JAKARTA – Operasi kegiatan tambang PT Bayan Rosources Tbk menyisakan sengketa yang tidak kunjung usai. Ini bermula saat akusisi PT Gunung Bayan Pratama Coal yang dimiliki oleh Almarhum Haji Asri. Kemudian diambil alih oleh pemilik baru Low Tuck Kwong pada tahun 1997.

Akuisisi itu ternyata hingga kini belum usai, bahkan manajemen PT Gunung Bayan Pratama Coal sekarang masih memiliki utang yang belum dituntaskan.

Muhammad Rasyid Ridha, ahli waris Almarhum Haji Asri, menjelaskan sudah lebih dari dua dekade proses akuisisi belum juga rampung. “Kami sudah menanti sekitar 22 tahun untuk penyelesaian hutang sisa pembayaran dari Low Tuck Kwong. Hingga saat ini belum juga dibayar,’’ ungkap Rasyid (25/5).

Menurutnya kedua pihak telah diadakan perjanjian jual beli saham dengan harga Rp 5 miliar. “Namun hingga saat ini baru yang dibayarkan sebesar Rp 3,5 miliar. Sedangkanya sisanya, yang Rp 1,5 miliar, belum dibayar oleh Low Tuck Kwong,” ujar Rasyid.

Sesuai dengan pasal kontrak perjanjian penjualan saham, sisanya akan dilunasi dengan ketentuan perpanjangan waktu kedua selama 30 hari. Namun hingga kini selama 22 tahun belum ada pembayaran sisanya.

Rasyid membeberkan sebelum ada perjanjian jual beli saham, ada perjanjian dasar mengenai kegiatan eksplorasi awal.
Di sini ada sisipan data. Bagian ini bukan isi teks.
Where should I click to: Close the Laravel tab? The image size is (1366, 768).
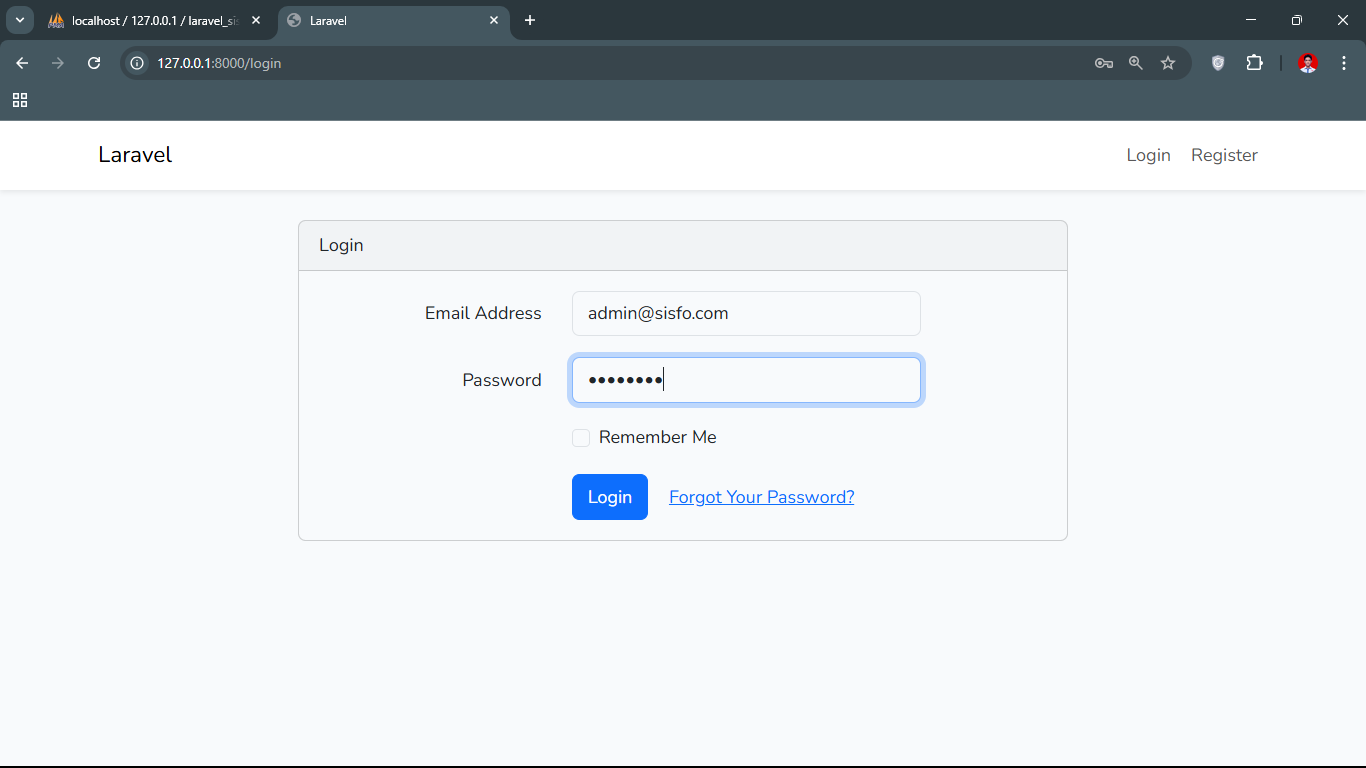tap(494, 20)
Dalam perjanjian tersebut, kegiatan eksplorasi pengeboran dan penggalian adalah sepenuhnya biaya yang dikeluarkan ditanggung ICP (perusahaan milik Low Tuck Kwong) baik dari permodalan, pelaksanaan kegiatan, dan pajak-pajak.
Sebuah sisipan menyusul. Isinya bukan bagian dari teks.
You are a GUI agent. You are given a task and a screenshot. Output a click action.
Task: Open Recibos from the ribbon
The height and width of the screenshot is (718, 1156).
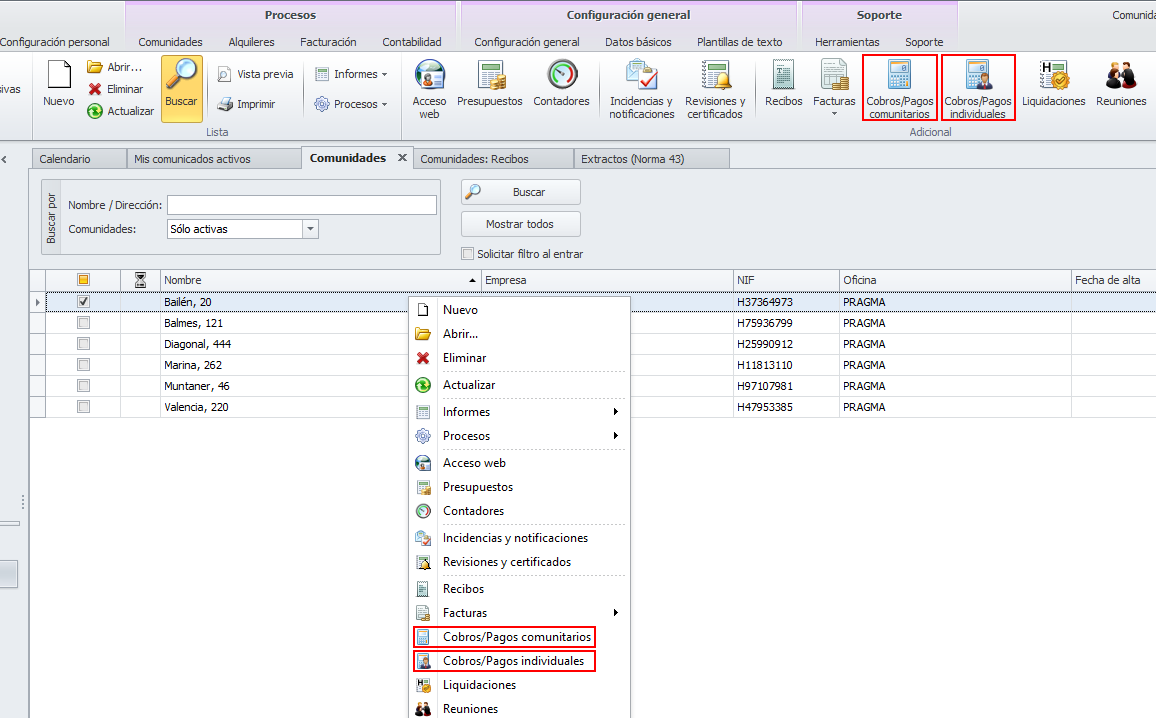783,76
“Sewaktu perjanjian jual beli saham dibuat, kondisi tambang masih dalam tahap eksplorasi masih jauh dari tahapan produksi sehingga tidak logis dibebani pajak,” ujarnya.

Hingga kini pihak Bayan Resources belum menjawab konfirmasi perihal segketa hutang piutang tersebut. Dunia Energi sudah mencoba menghubungi Jenny Quantero salah satu Direktur Bayan namun tidak menjawab pertanyaan yang sudah disampaikan melalui aplikasi WhatsApp.
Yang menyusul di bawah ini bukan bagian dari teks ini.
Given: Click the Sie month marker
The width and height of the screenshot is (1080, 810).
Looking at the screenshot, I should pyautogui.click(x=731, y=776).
Sementara itu, Anjaya, Koordinator Jaringan Muda Kalimantan, mengatakan bahwa kontroversi Bayan Resources ini masih ditambah lagi dengan klaim perusahaan yang membeli 9 Kuasa Pertambangan (KP) akhir tahun 2010 lalu senilai US$ 325,6 juta, atau setara Rp 2,9 triliun (dengan kurs sekitar Rp9.000-an ketika itu).

“Padahal KP yang dibeli Bayan Resources itu banyak yang bodong. Artinya, untuk mengakuisisi tidak mungkin nilainya mencapai triliunan rupiah. Cukup dengan miliaran rupiah,’’ ujar Anjaya.

Transaksi ini tidak akan terjadi apabila tidak ada dukungan oknum di Pemda Kabupaten, Provinsi, dan Kementerian ESDM. “Ini tentu merugikan rakyat dan Pemerintah RI karena melanggar regulasi,” tegasnya.

Tanggung Jawab Sosial Tidak Tepat Sasaran

PT Bayan Resources Tbk juga dinilai tidak tepat dalam menjalankan kewajiban Tanggung Jawab Sosial terhadap lingkungan yang justru digelontorkan ke tiga perguruan tinggi di Pulau Jawa. Padahal perusahaan itu beroperasi di Kalimantan Timur.

Menurut Anjaya, bermula dari beredarnya kabar tentang Dana CSR yang diberikan oleh PT Bayan Resource senilai Rp 200 miliar kepada tiga perguruan tinggi yakni Universitas Indonesia, ITB, dan UGM. Kabar itu dianggap mencederai perasaan masyarakat Kalimantan Timur. Alasannya, Bayan Resources bergerak di bidang usaha pertambangan batu bara dan beroperasi di wilayah Kaltim.

“Produksi PT Bayan Resources terus meningkat, keuntungan mereka juga bertambah. Tetapi kemana dana CSR untuk warga Kaltim?’’ tegasnya.